Приноравливался он долго. Ядро за ядром уходили мимо цели. Правда, с каждым разом они ложились все ближе к ней, но первое попадание произошло аж с девятого выстрела.
— Фу-у, готово, княже. Как и обещался. — Исайка довольно оглянулся на меня в ожидании похвалы и, не дождавшись, спросил, горделиво подбоченясь: — Ну как?
— Плохо, — мрачно отрезал я.
— Дак пристреляться требовалось, — обиженно возразил он. — Иные, глянь, и доселе не попали.
— Значит, они еще хуже, чем ты, — констатировал я, насмешливо хмыкнув. — Хороша пристрелка из восьми ядер. Считай, бой давно закончился.

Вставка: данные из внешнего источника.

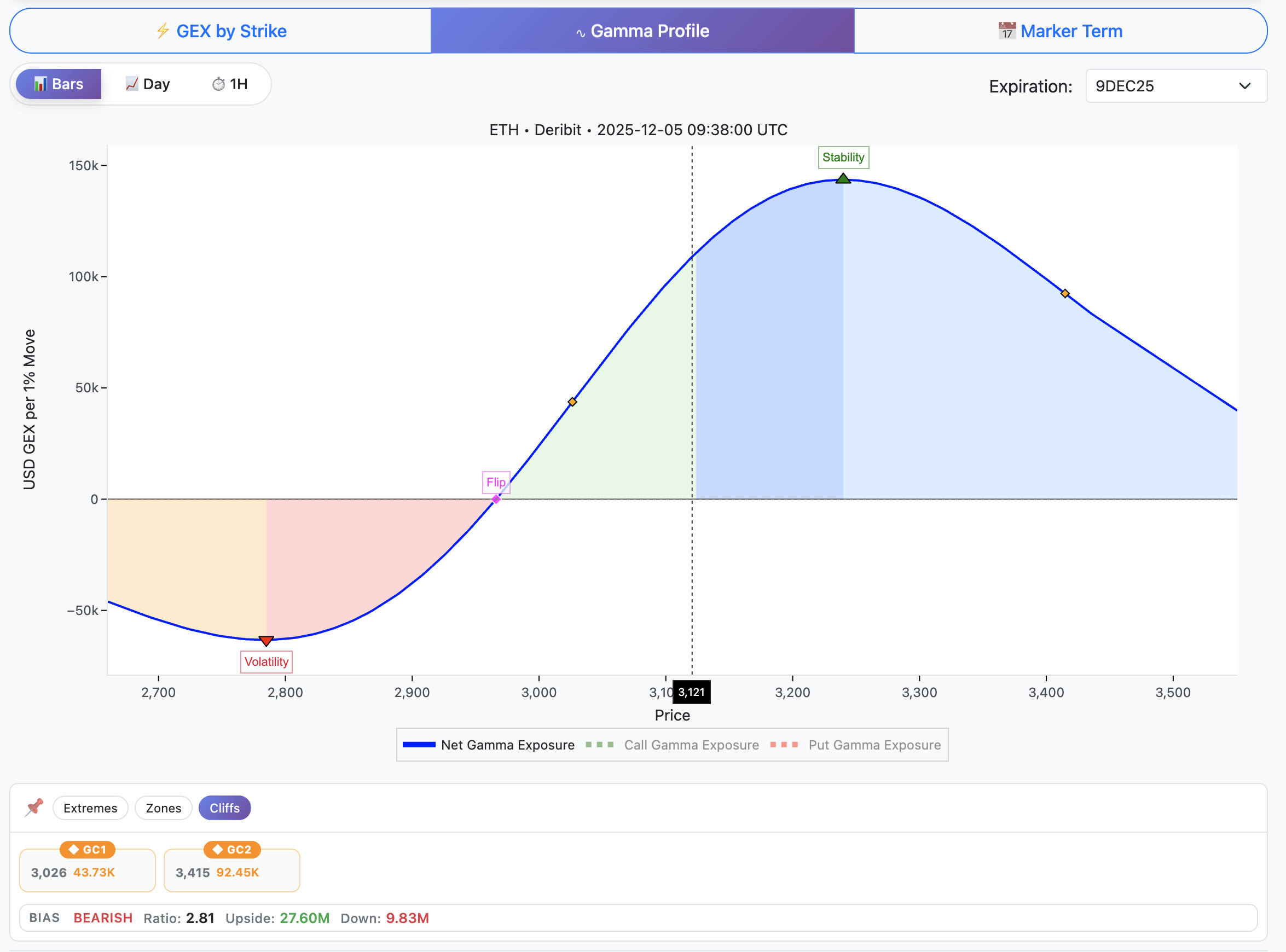Viewport: 1286px width, 952px height.
Task: Select the Cliffs button
Action: [x=224, y=808]
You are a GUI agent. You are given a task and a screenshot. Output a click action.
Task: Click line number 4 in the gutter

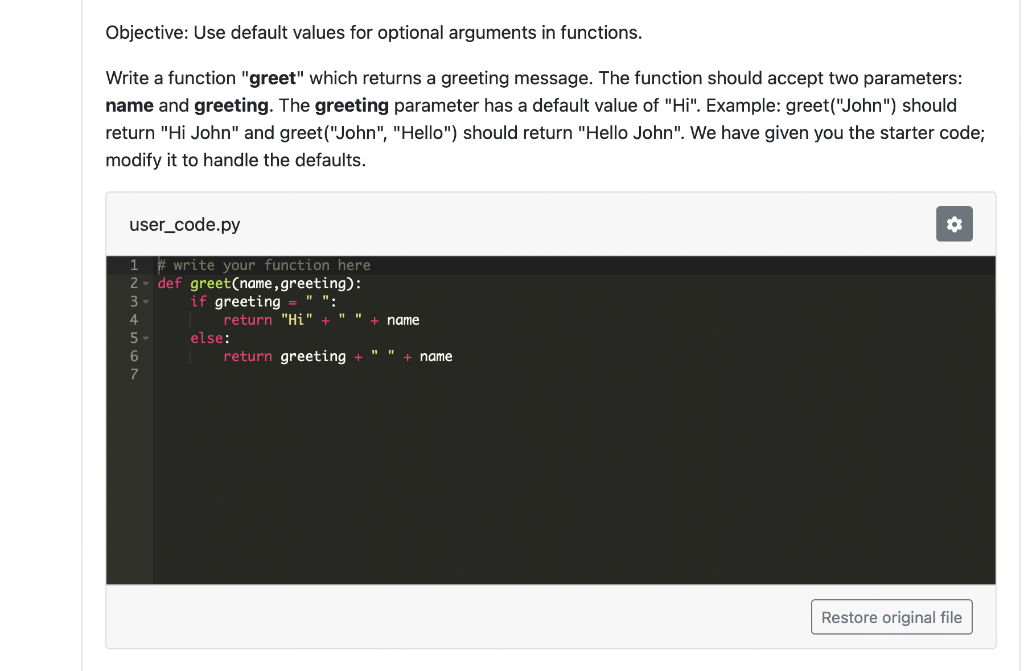click(133, 319)
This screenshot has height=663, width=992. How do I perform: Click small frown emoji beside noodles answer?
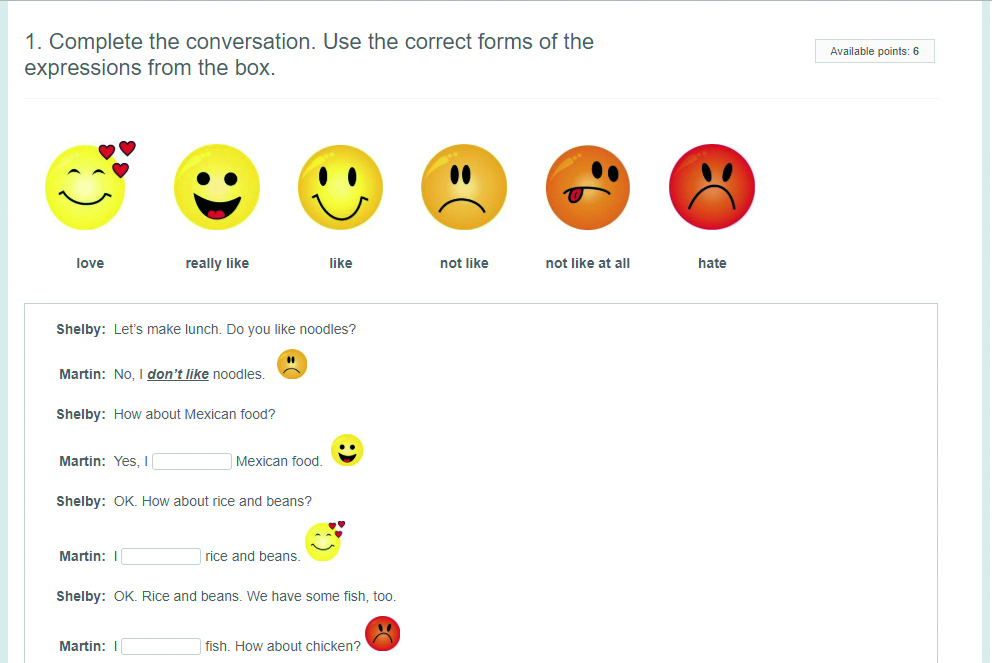pos(291,364)
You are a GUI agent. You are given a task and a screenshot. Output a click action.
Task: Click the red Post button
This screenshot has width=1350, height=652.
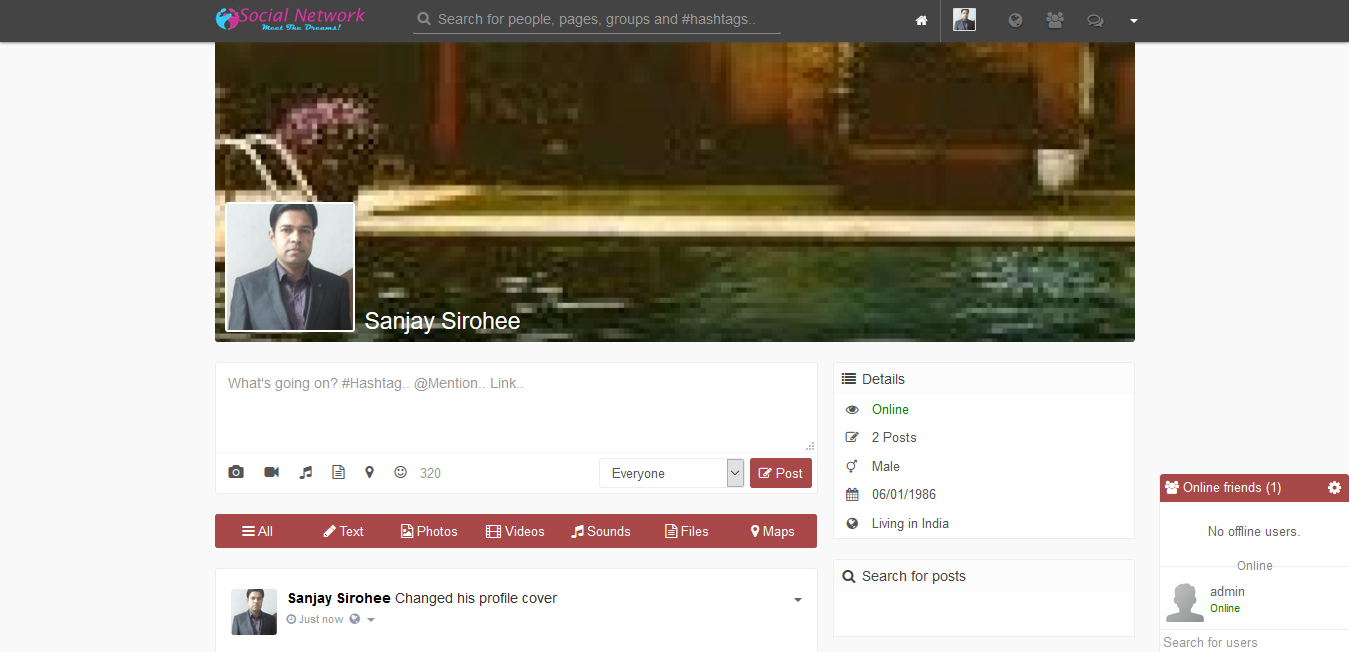780,473
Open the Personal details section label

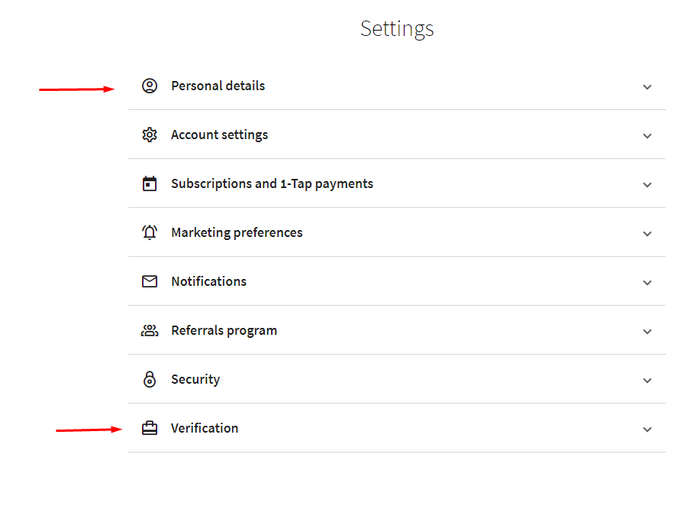(x=218, y=86)
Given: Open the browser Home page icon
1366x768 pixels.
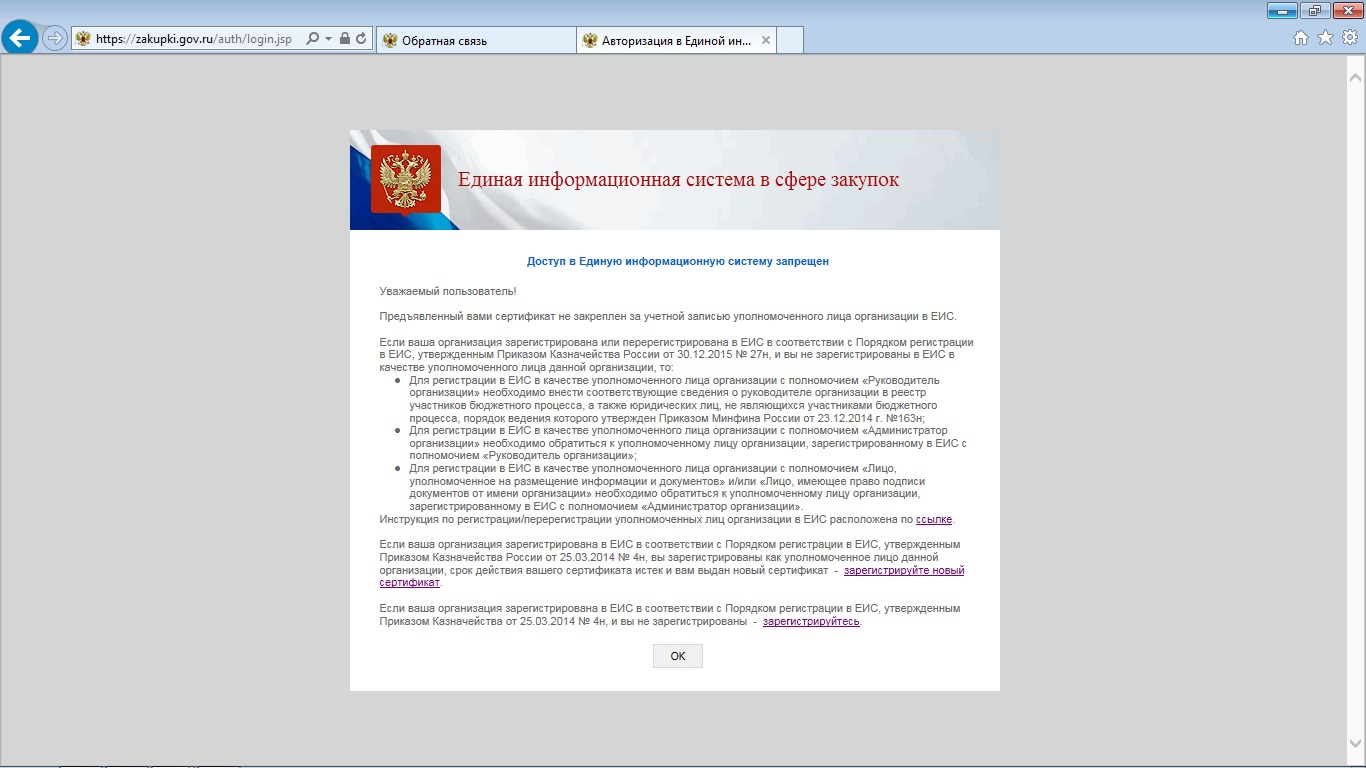Looking at the screenshot, I should click(1301, 38).
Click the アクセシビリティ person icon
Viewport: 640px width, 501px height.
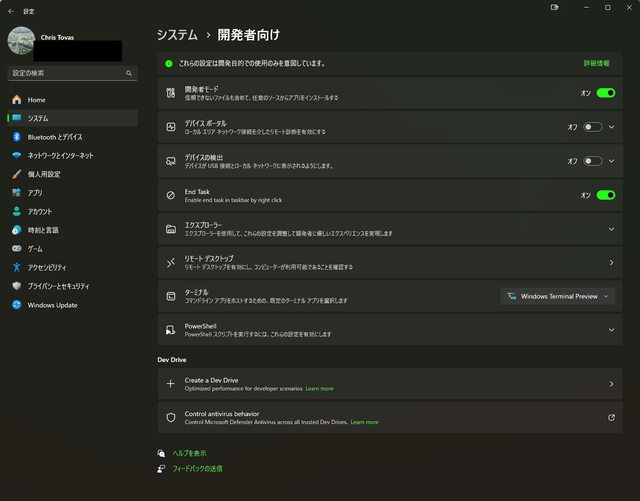point(16,267)
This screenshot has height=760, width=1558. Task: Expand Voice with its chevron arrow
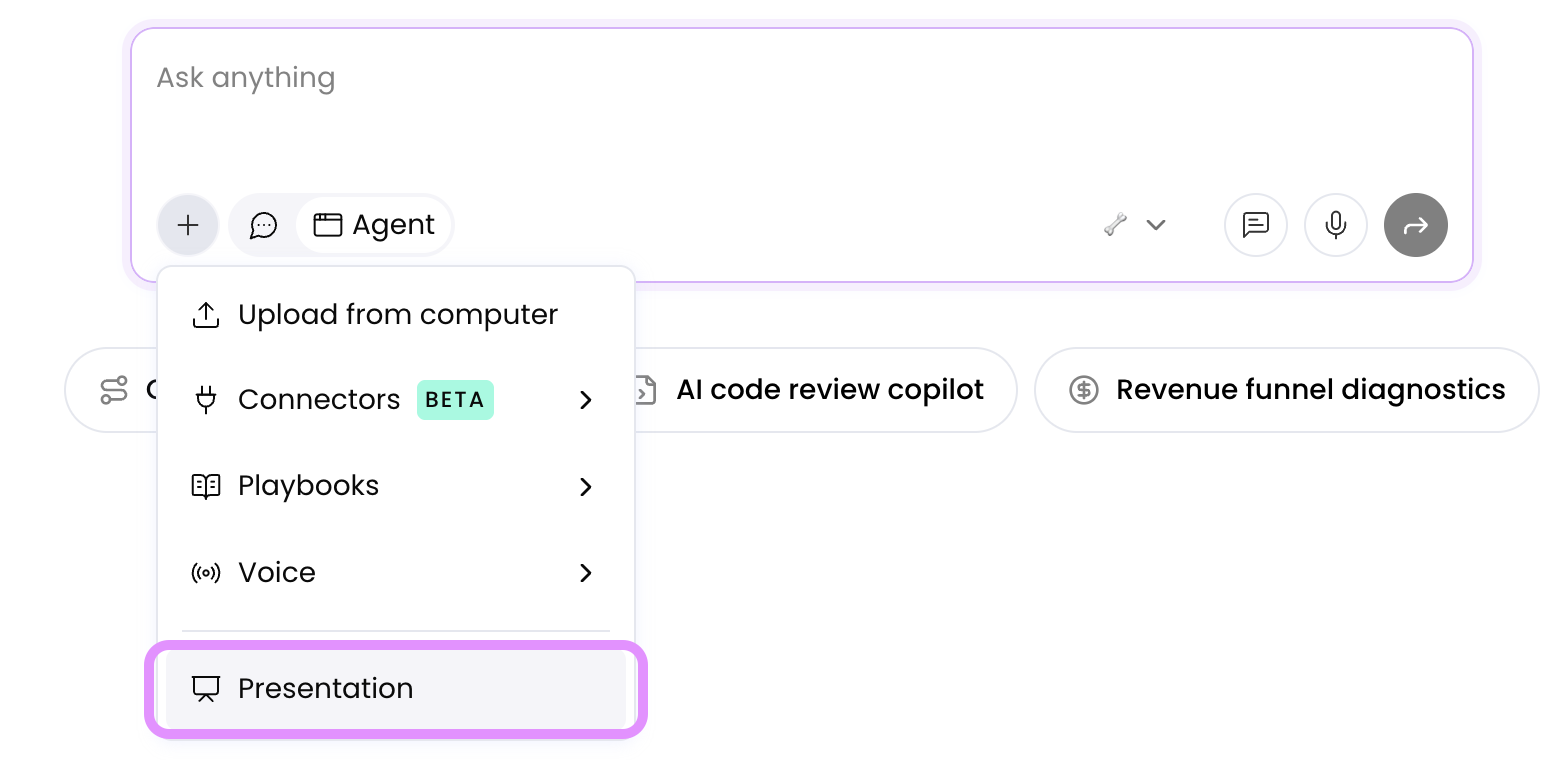pyautogui.click(x=586, y=573)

— На глазок пораньше никак, — развел руками он и посетовал: — Уж больно ты щит мелкий выставил, всего-то в полсажени.
— А почему на глазок?
— А как иначе? — изумился Исайка.
Я усмехнулся, припомнив осенние стрельбы в своем полку. Правда, там у меня были иные пушечки — совсем махонькие, приспособленные для картечи. Но с прицеливанием поначалу тоже возникли проблемы. Это ведь только кажется, что при стрельбе прямой наводкой никаких проблем. Дудки! Одно дело, когда враг, к примеру, в сотне метров, другое — когда в двухстах. То есть ствол задирать все равно надо. А на сколько? У ручниц-то просто — соорудили прицел на стволе, прилепили мушку, и нате пожалуйста, лови в прорезь цель и жми на спусковой крючок. А здесь как быть? Можно, конечно, и к пушке приляпать мушку, но что она даст, если учесть, что ствол задран к небу? Потому-то и в двадцатом веке в артиллерии ничего на ствол не присобачивали, а полагались исключительно на оптику, на разные дальномеры и прочие приборы…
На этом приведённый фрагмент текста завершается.